:: WHAT YOU ARE ASKED TO DO ::
Go to the line with "Referenssit (907, 13)" in the records below, then output it and each following line exactly, up to and including the line with "Brands (991, 34)". Skip pictures and add nothing.

:: Saved data entries ::
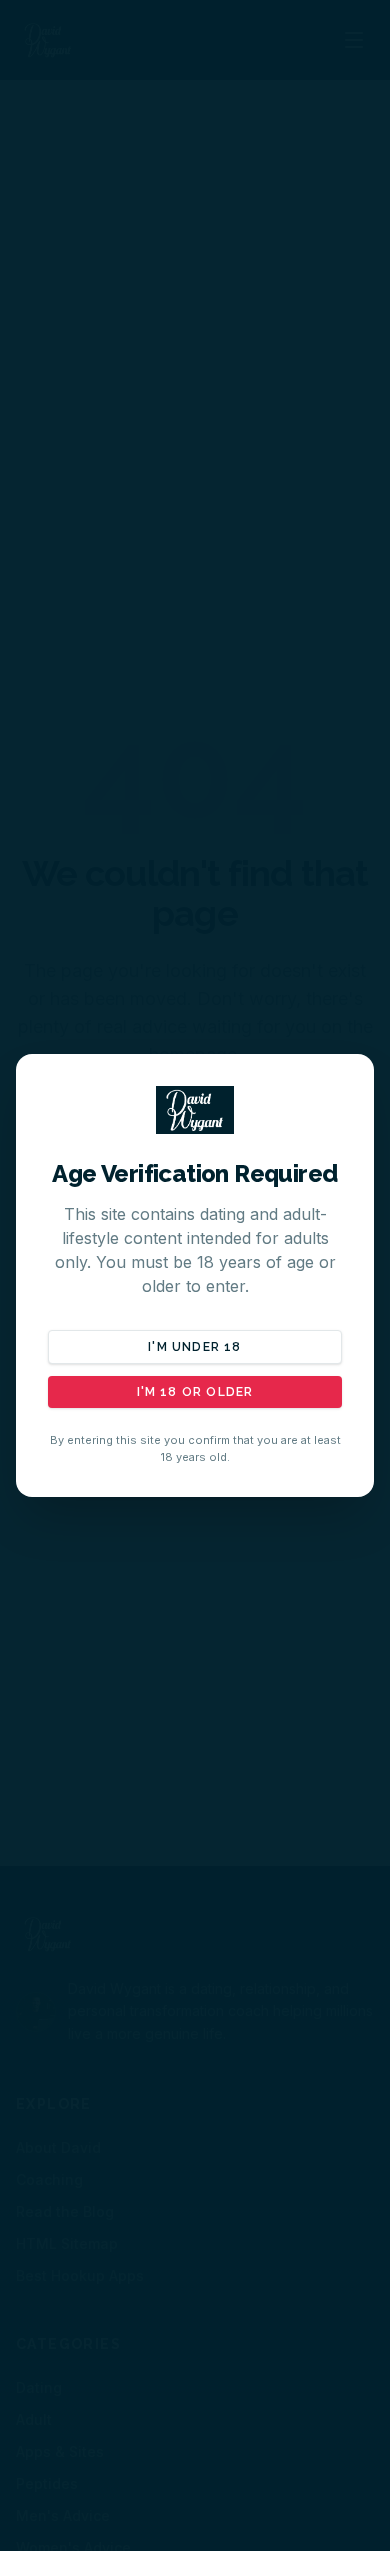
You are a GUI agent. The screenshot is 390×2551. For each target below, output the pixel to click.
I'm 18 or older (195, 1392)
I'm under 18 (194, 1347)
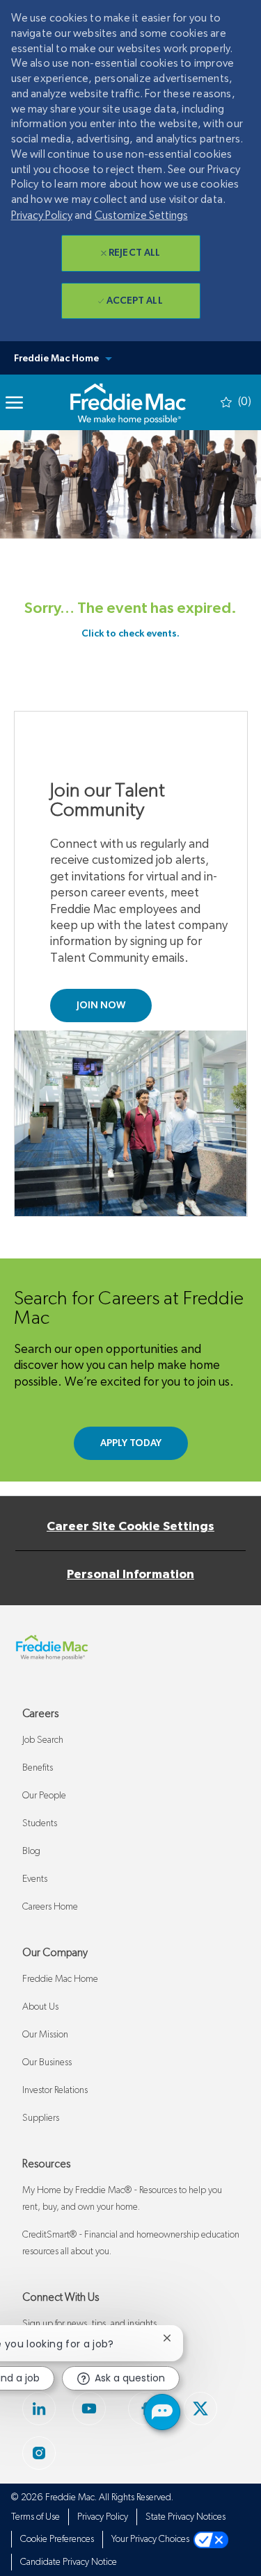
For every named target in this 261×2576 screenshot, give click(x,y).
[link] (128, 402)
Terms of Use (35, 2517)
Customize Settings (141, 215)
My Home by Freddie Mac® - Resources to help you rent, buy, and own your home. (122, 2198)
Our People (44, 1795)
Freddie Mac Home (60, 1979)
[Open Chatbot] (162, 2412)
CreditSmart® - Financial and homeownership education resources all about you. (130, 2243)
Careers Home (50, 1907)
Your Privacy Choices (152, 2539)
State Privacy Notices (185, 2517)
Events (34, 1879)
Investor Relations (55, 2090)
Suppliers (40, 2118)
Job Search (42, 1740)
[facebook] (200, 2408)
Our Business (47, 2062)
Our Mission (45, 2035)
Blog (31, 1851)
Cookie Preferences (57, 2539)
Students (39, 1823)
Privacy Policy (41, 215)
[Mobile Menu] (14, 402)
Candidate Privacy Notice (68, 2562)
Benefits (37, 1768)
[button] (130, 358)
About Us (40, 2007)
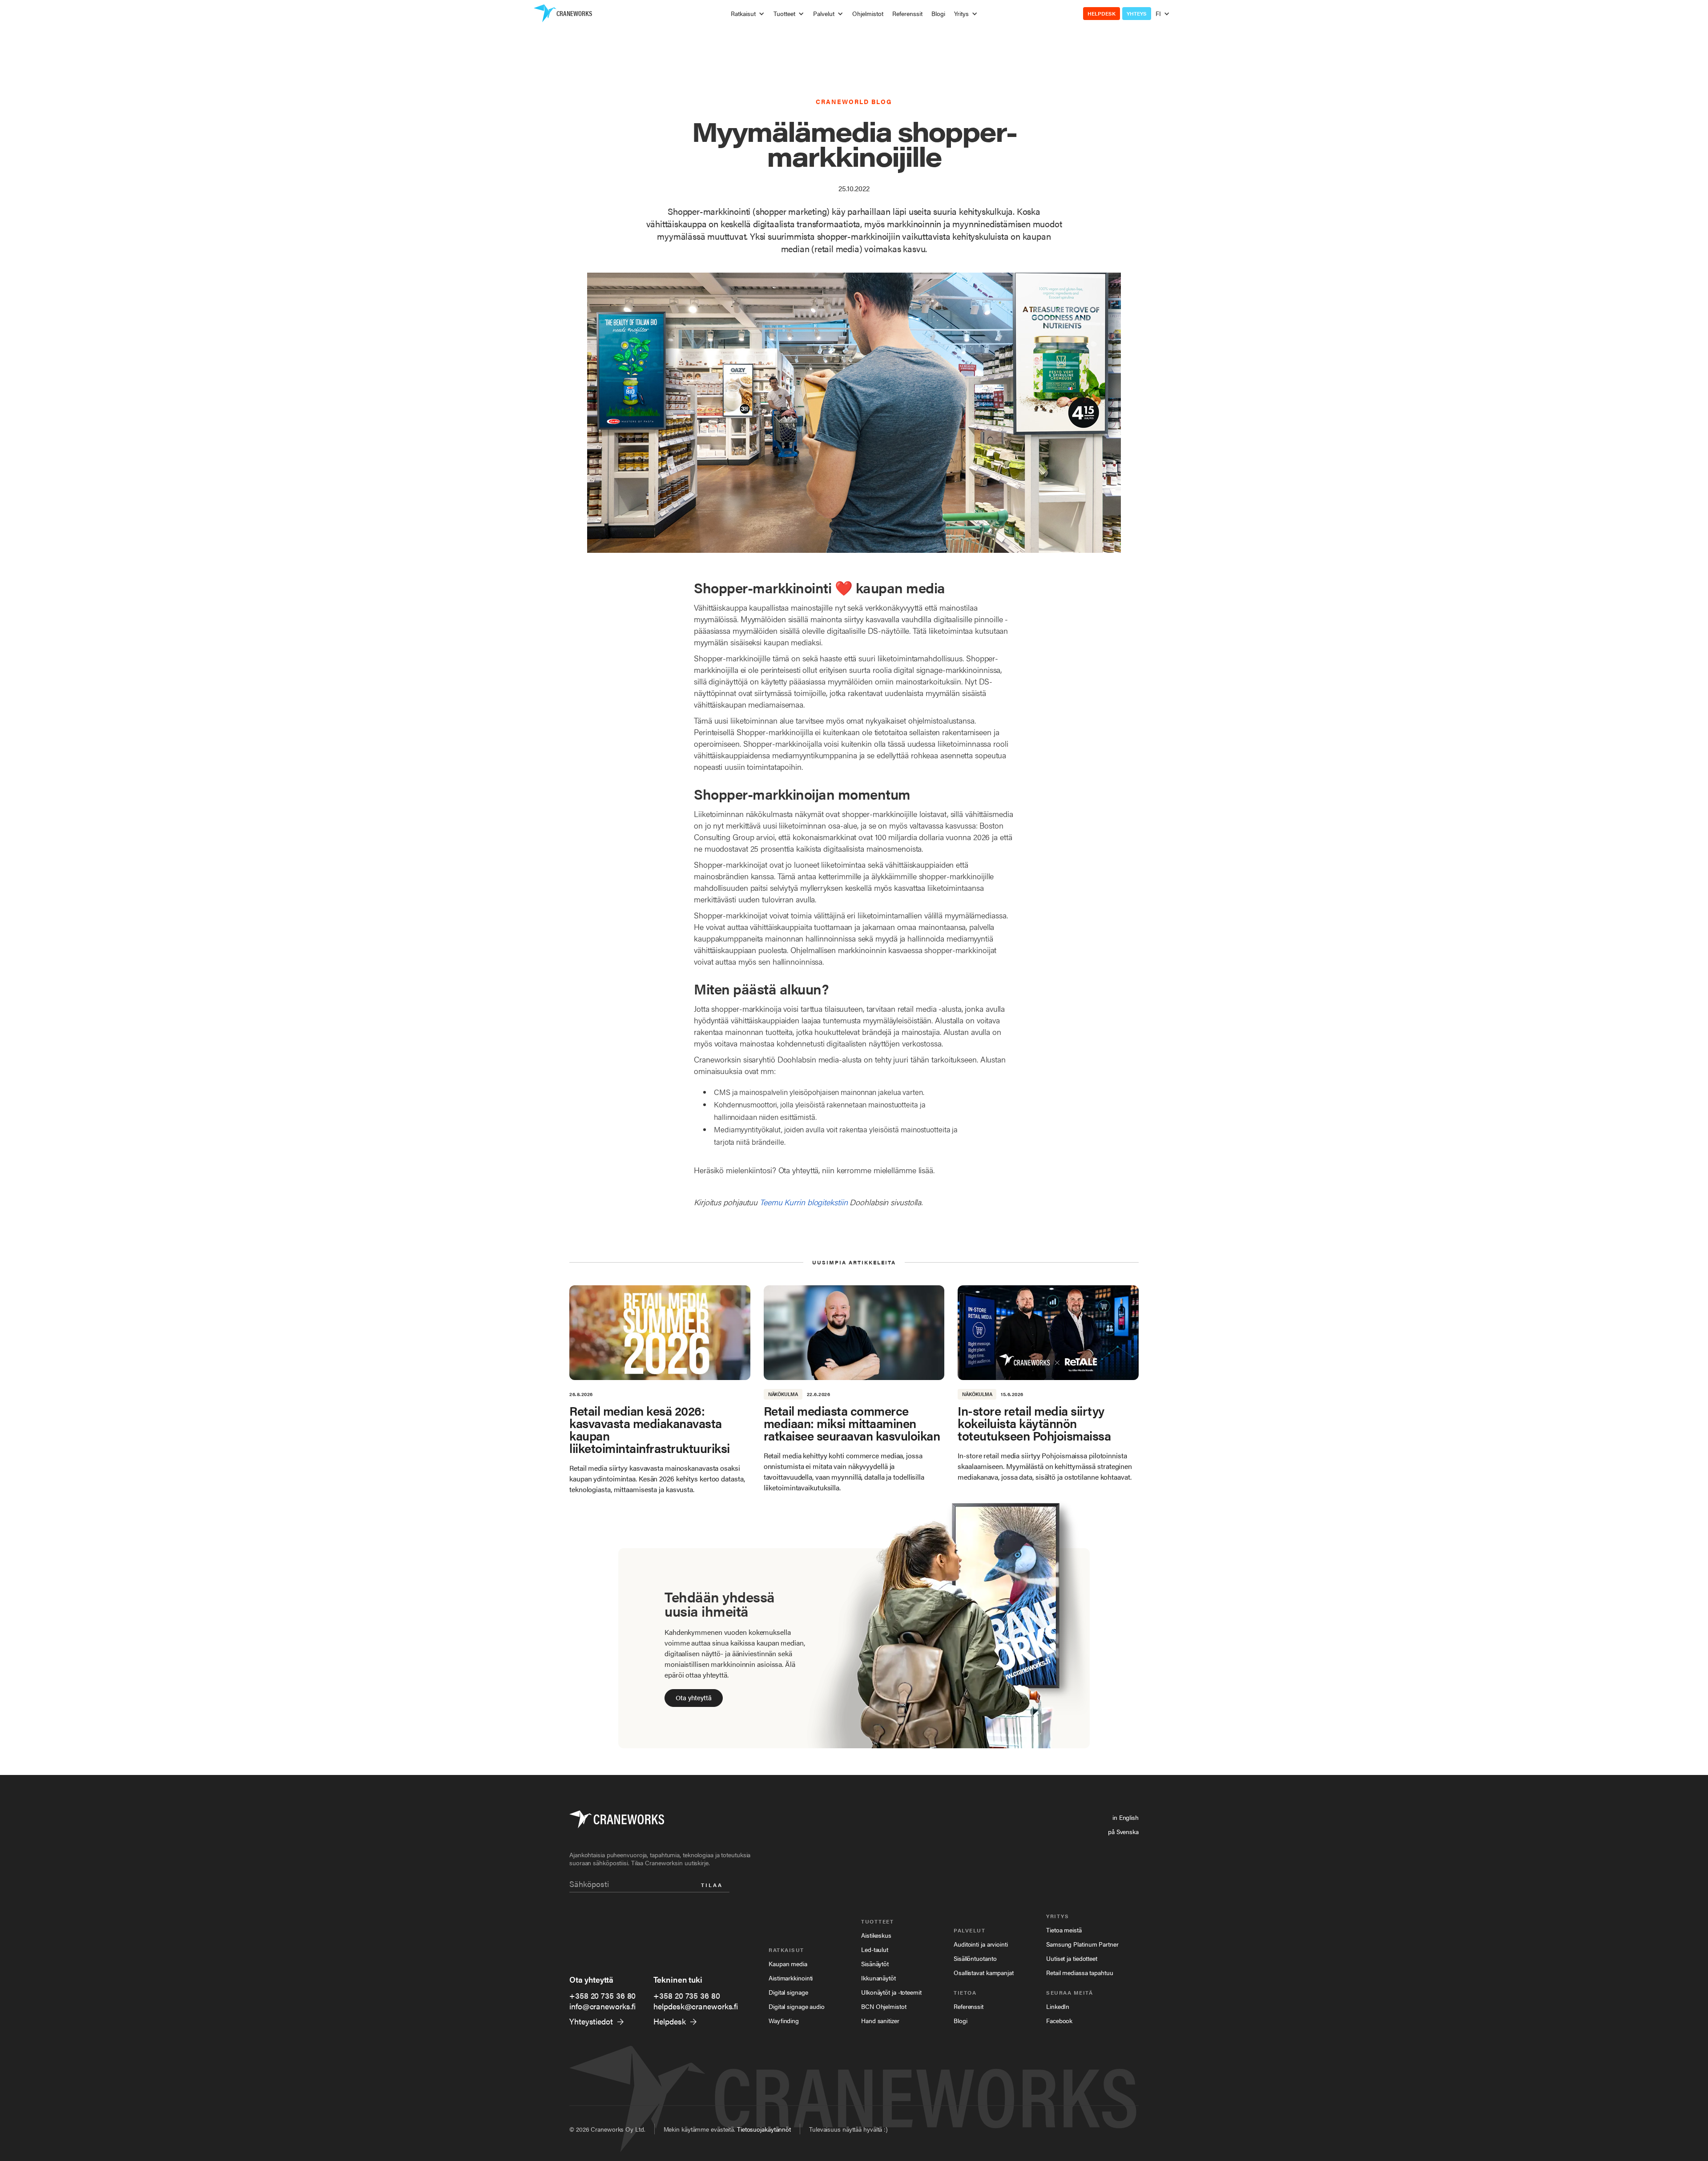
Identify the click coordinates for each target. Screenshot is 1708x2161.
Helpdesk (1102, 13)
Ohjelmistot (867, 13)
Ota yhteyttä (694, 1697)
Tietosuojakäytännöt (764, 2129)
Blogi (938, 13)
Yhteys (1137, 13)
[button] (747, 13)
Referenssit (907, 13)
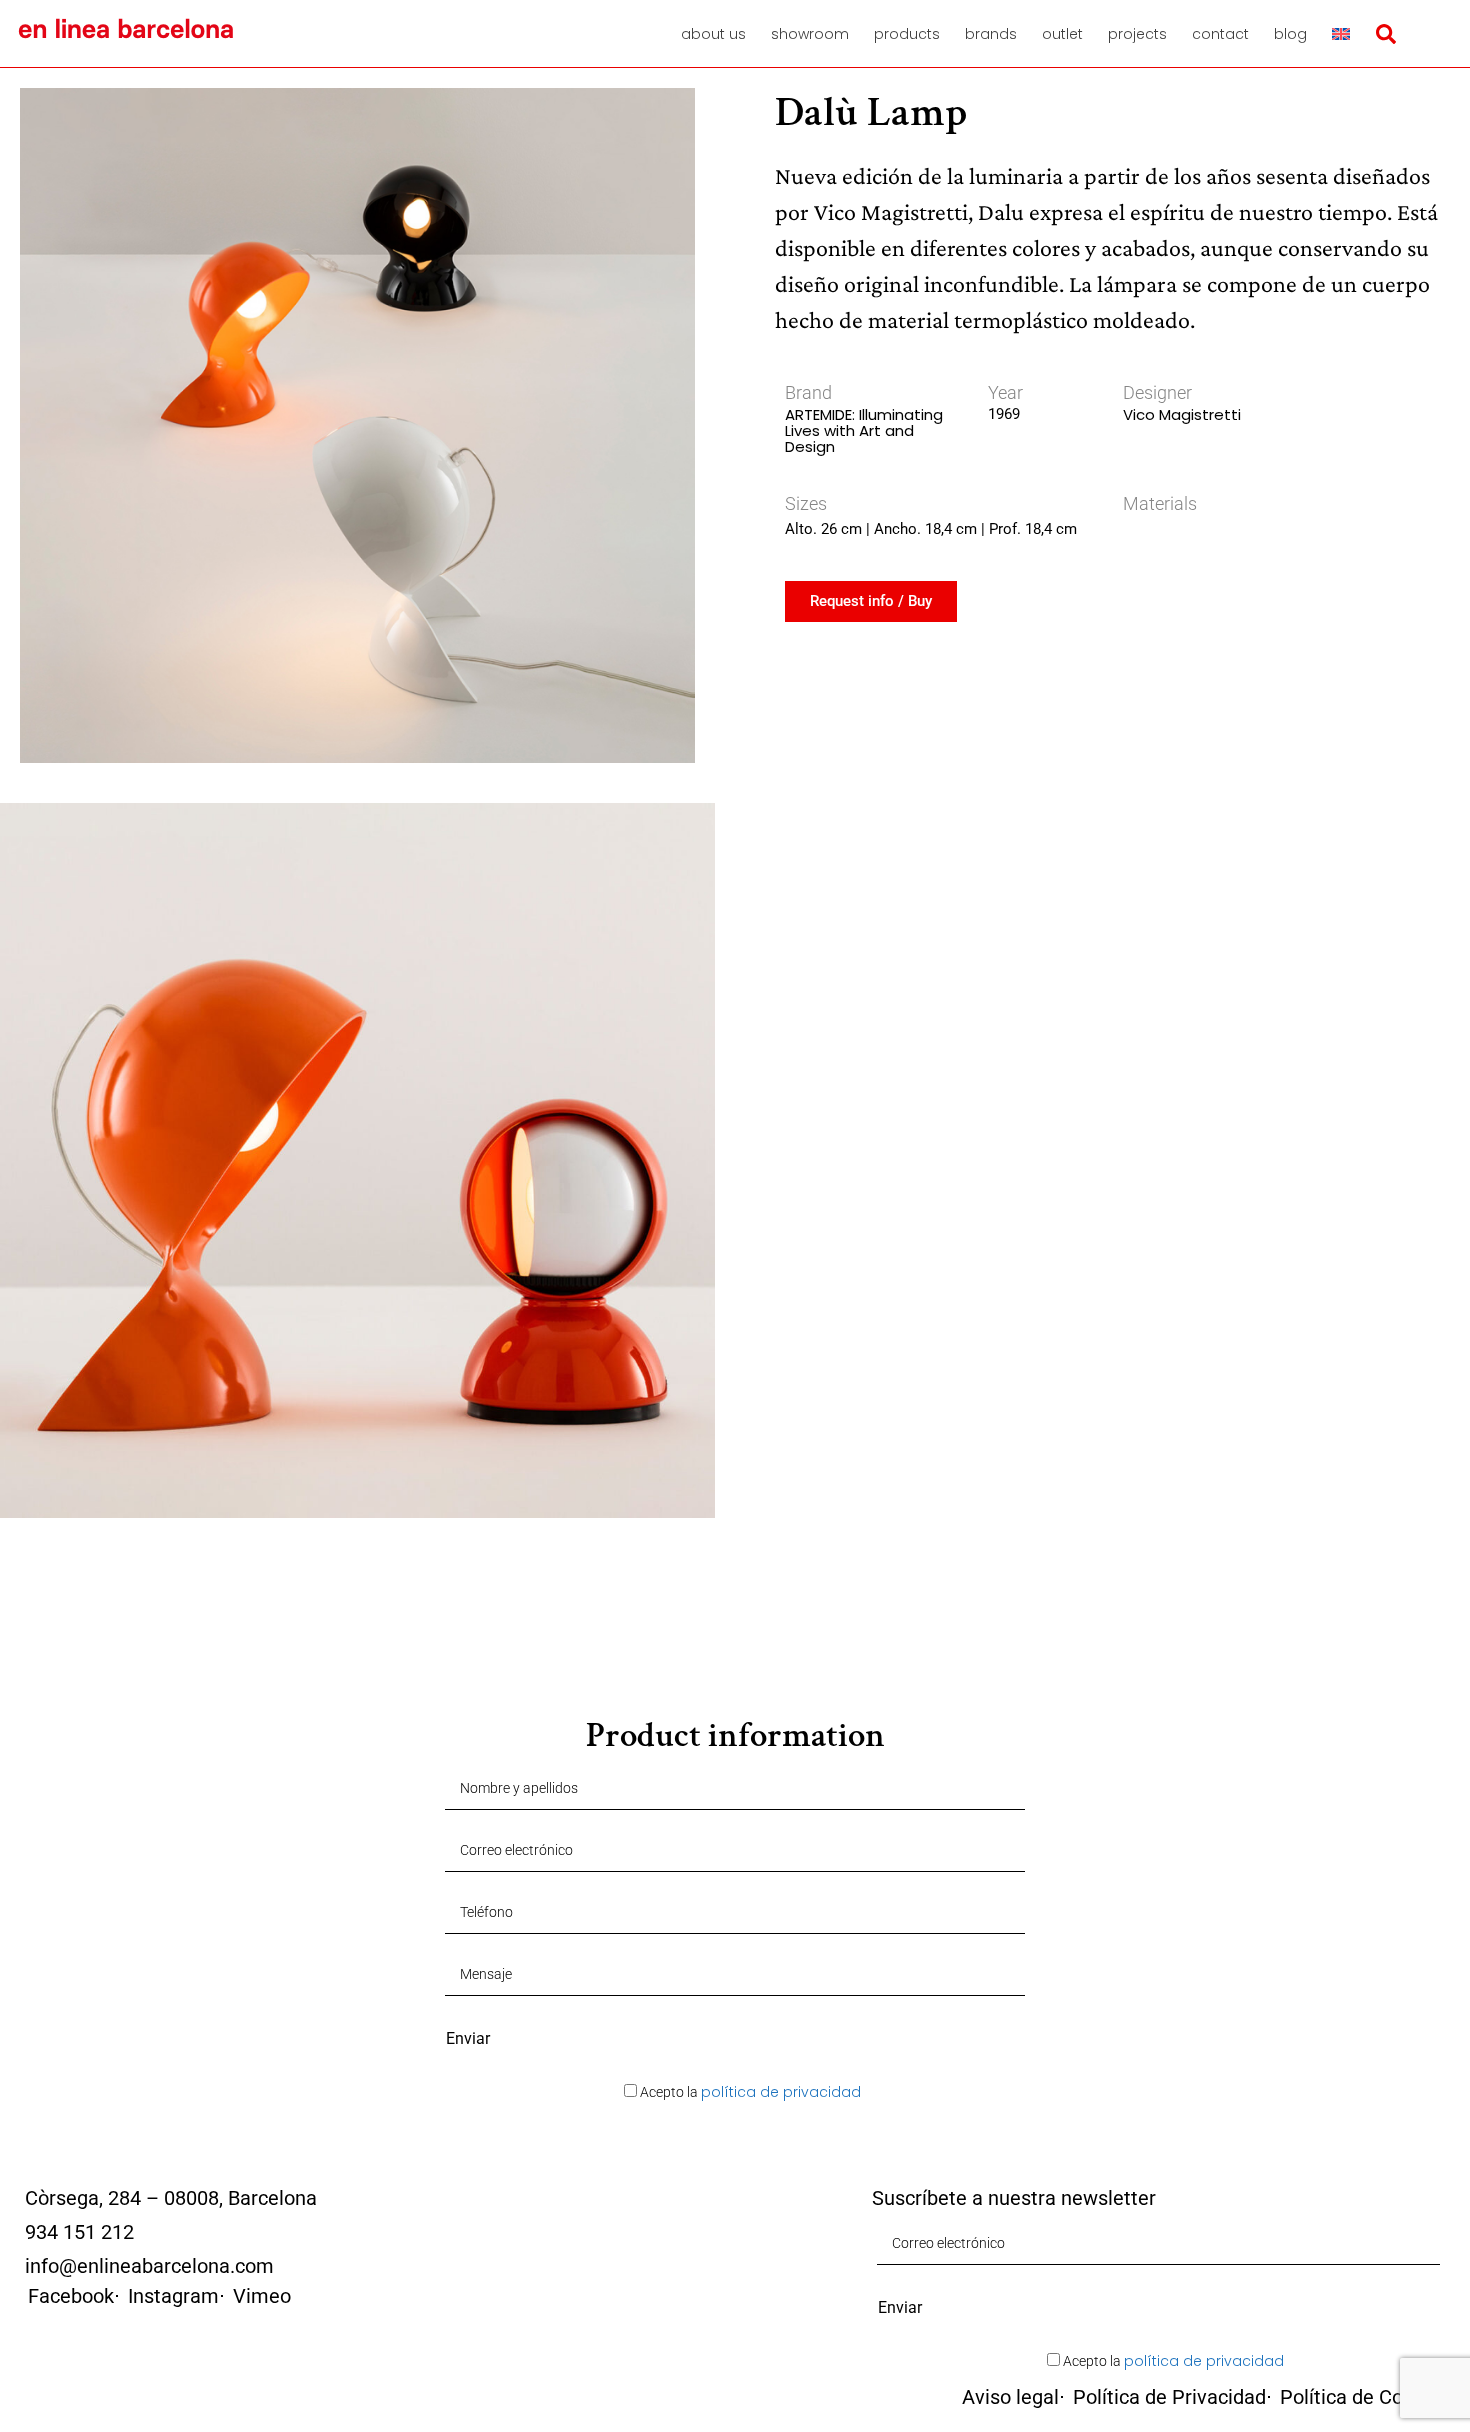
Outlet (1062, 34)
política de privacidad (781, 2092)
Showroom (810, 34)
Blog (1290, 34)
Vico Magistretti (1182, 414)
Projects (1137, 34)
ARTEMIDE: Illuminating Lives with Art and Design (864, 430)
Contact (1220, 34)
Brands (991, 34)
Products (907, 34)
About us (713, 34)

:: REPLY TO THE EXERCISE ::
Referenssit (907, 13)
Outlet (1062, 34)
política de privacidad (781, 2092)
Showroom (810, 34)
Blog (1290, 34)
Vico Magistretti (1182, 414)
Projects (1137, 34)
ARTEMIDE: Illuminating Lives with Art and Design (864, 430)
Contact (1220, 34)
Brands (991, 34)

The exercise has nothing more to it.